Asian shares are mixed and oil gains as world waits to see if US will join Israel's war against Iran
MANILA, Philippines (AP) — Crude oil prices rose and Asian shares were trading mixed on Friday as investors awaited more clarity on whether or not the U.S. will join Israel's war against Iran.
U.S. futures edged lower after Wall Street was closed on Thursday for the Juneteenth holiday.
U.S. benchmark crude oil added 15 cents to $73.65 per barrel, while Brent crude, the international standard was up 19 cents at $76.89 per barrel.
Oil prices have been gyrating as fears rise and ebb that the conflict between Israel and Iran could disrupt the global flow of crude.
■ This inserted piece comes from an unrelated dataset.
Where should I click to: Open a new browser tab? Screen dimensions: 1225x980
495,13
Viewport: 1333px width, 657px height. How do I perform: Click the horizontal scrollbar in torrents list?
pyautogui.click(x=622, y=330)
Iran is a major producer of oil and also sits on the narrow Strait of Hormuz, through which much of the world's crude passes.
Investors remained wary after the White House said President Donald Trump could decide on whether to launch an attack on Israel within the next two weeks, but that he 'still believes diplomacy is an option,' said Anderson Alves, a trader at ActivTrades.
Trump's tariffs agenda remains another major factor weighing on markets.
Tokyo's Nikkei 225 index edged 0.1% higher to 38,538.14 after Japan reported that its core inflation rate, excluding volatile food prices, rose to 3.7% in May, adding to challenges for Prime Minister Shigeru Ishiba's government and the central bank.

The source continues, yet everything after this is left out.